WORK TO COMPLETE:
- A) Return the passage of the Stars Messenger review between "After installing the" and "on the app.", inclusive.
- B) Using the Stars Messenger review, answer these questions:
(i) What does a new user not need to provide when signing up?
(ii) What does an adult member tap to create a group?
(iii) In what setting does the review find the choice of fonts and colors especially helpful?
- C) Write what comes next in the Stars Messenger review, starting after its final sentence.

Stars is a safe and private messaging app that is ideal for families. It is easy to use for all ages, and it’s very well designed with color and font choices, and fun new emojis.

Whether you want your kids to chat with their friends that are in a different city or want to create a safe environment for them to learn how to use technology, here is the list of texting apps for kids.

Stars Messenger Review

How Stars Messenger works

After installing the app and signing up (it’s easy and you don’t even need to provide an email address), a Stars username and PIN will be given to you through the app. The PIN is less like a super-secret bank PIN, and more like a “this proves you know me” code. No need to remember it – Stars shows your code to you on the app.

At first, no-one will know how to contact you on Stars. That’s a good thing – it means no strangers can contact your kids by guessing at a number or username. So, you’ll want to get your family on Stars. Each family member simply follows the same steps on their tablet or phone by getting the Stars app, so you’ll each wind up with usernames and PIN’s.

To add just one person to message with

You can either message one-to-one by adding each other in the app – enter the username and PIN of the person you want to connect with, and once they accept your add request, you can message each other. You won’t need to enter usernames and PIN’s again for that person; that’s a one-off step only for when you first connect.

To message in a group

For most families though, you’re more likely to want to message in a group instead of one-to-one; at least this was the case for our family. Have an adult member create a group; just tap on “Create new group”. You can call the group whatever you like, e.g. “Smith family”. Stars will give you a group username and PIN. Just have your family members tap on “Join a group” in their Stars app and tell them the group username and PIN: you can tell them this info verbally if they’re with you, or you can email them or whatever. It doesn’t matter how you tell them, just as long as they know the group username and PIN to join (this is a one-off step that only needs to be done once). Then they’ll enter this information in the “join group” dialog, and just like that, you’re all texting to each other in the same group. This is how we did it, and it has been working wonderfully for us!


Choice of fonts and colors – no boring black-and-white (or blue-and-white) texts. You can message with a choice of fonts and colors, which is wonderful. We’ve noticed this feature is especially helpful in group convos, where each person can pick their own style, allowing them to have their own “voice”.

Group messaging is super-easy to set up.

Stars provides plenty of fun emojis, or you can use your regular emojis from your keyboard. They’ve really made this a fun experience for both kids and adults to use.

SOURCE EXCERPT:
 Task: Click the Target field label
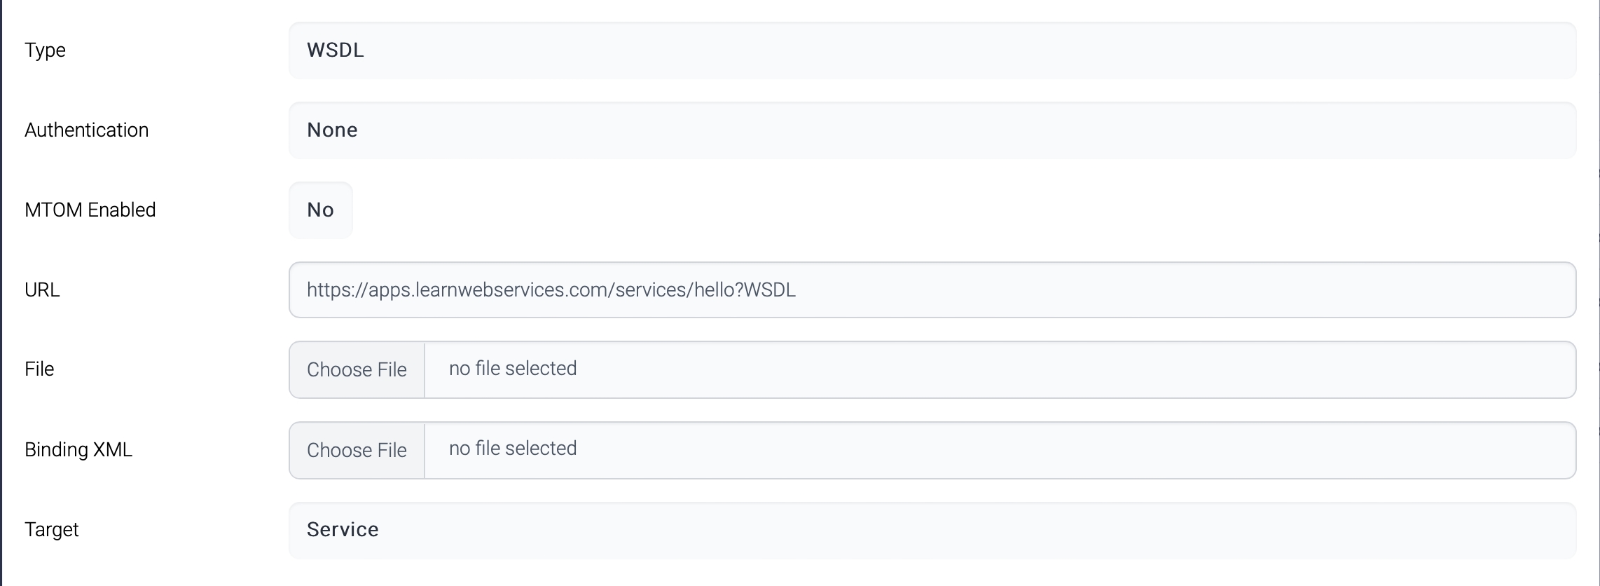click(x=51, y=530)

RESULTS:
- A)
After installing the app and signing up (it’s easy and you don’t even need to provide an email address), a Stars username and PIN will be given to you through the app. The PIN is less like a super-secret bank PIN, and more like a “this proves you know me” code. No need to remember it – Stars shows your code to you on the app.

- B)
(i) An email address.
(ii) "Create new group."
(iii) In group conversations.

- C)
Very safe for children and families (see below under “Safety” for details of why).

Full multi-media – besides texts, you can also send photos, audio or video if you wish.

Video chat - this is great if your kids want to talk with their friends (especially while gaming!) without needing a phone. My son can do video chat with his friend, tablet-to-tablet. It even supports chat in groups of up to 10 people! It works well, when we tested it out recently between tablet and phone, the video chat has a similar level of performance as the video chat on WhatsApp, which is a pretty decent benchmark.


Messages are not encrypted. At least as far as I could tell from the Privacy Policy, it seems the messages are not stored in an encrypted manner. Therefore if a hacker broke into the Stars data center, they could conceivably read the content of your messages. The risk of that happening is low, but still, I would not use Stars to exchange any truly sensitive information. For our family, this is not a problem, as we are typically exchanging messages that aren’t critical information, or at least that no-one else could use to their advantage. I do feel that this is one area where Stars could improve though; adding encryption to the system is something relatively easy to implement.

Calling the code a PIN is not the best choice for user experience. I feel it’s counter-productive to the idea that a PIN is something that should be kept secret. Instead it would be better in terms of teaching kids if the Stars PIN was instead called something else, to keep the idea that a true PIN should never be shared. Ideally you would want to call the Stars PIN a term that implies it is in fact designed to be shared with a trusted person e.g. a “Handshake Code” instead.

App Details



Android, iPad, iPhone






Communication Skills


In-App Purchases - No

In-App Advertising - No


vClik Inc.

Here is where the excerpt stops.